130

I need to split my data into a training set (75%) and test set (25%). I currently do that with the code below:

X, Xt, userInfo, userInfo_train = sklearn.cross_validation.train_test_split(X, userInfo)   

However, I'd like to stratify my training dataset. How do I do that? I've been looking into the StratifiedKFold method, but doesn't let me specifiy the 75%/25% split and only stratify the training dataset.

pir
  • 5,513
  • 12
  • 63
  • 101

9 Answers9

230

[update for 0.17]

See the docs of sklearn.model_selection.train_test_split:

from sklearn.model_selection import train_test_split
X_train, X_test, y_train, y_test = train_test_split(X, y,
                                                    stratify=y, 
                                                    test_size=0.25)

[/update for 0.17]

There is a pull request here. But you can simply do train, test = next(iter(StratifiedKFold(...))) and use the train and test indices if you want.

Martin Thoma
  • 124,992
  • 159
  • 614
  • 958
Andreas Mueller
  • 27,470
  • 8
  • 62
  • 74
  • 1
    @AndreasMueller Is there an easy way to stratify regression data? – Jordan Sep 14 '16 at 09:53
  • 4
    @Jordan nothing is implemented in scikit-learn. I don't know of a standard way. We could use percentiles. – Andreas Mueller Sep 14 '16 at 20:15
  • @AndreasMueller Have you ever seen the behavior where this method is considerably slower than the StratifiedShuffleSplit? I was using the MNIST dataset. – psiyumm Oct 15 '17 at 06:06
  • @activatedgeek that seems very weird, as train_test_split(...stratify=) is just calling StratifiedShuffleSplit and taking the first split. Feel free to open an issue on the tracker with a reproducible example. – Andreas Mueller Oct 15 '17 at 13:58
  • @AndreasMueller I actually didn't open an issue because I have a strong feeling I am doing something wrong (even though it is just 2 lines). But if I am still able to reproduce it today multiple times, I'll do that! – psiyumm Oct 15 '17 at 18:54
  • Missed this completely. Made life easier. – Mohith7548 Mar 24 '21 at 07:27
38

You can simply do it with train_test_split() method available in Scikit learn:

from sklearn.model_selection import train_test_split 
train, test = train_test_split(X, test_size=0.25, stratify=X['YOUR_COLUMN_LABEL']) 

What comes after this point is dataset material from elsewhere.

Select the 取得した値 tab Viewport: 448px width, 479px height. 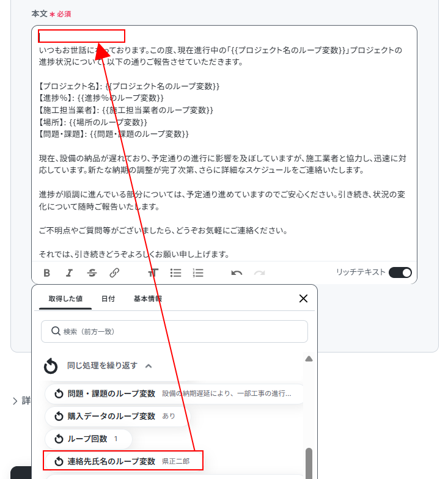65,299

I have also prepared a short GitHub Gist which shows how stratify option works:

https://gist.github.com/SHi-ON/63839f3a3647051a180cb03af0f7d0d9

Shayan Amani
  • 5,787
  • 1
  • 39
  • 40
33

TL;DR : Use StratifiedShuffleSplit with test_size=0.25

Scikit-learn provides two modules for Stratified Splitting:

  1. StratifiedKFold : This module is useful as a direct k-fold cross-validation operator: as in it will set up n_folds training/testing sets such that classes are equally balanced in both.

Heres some code(directly from above documentation)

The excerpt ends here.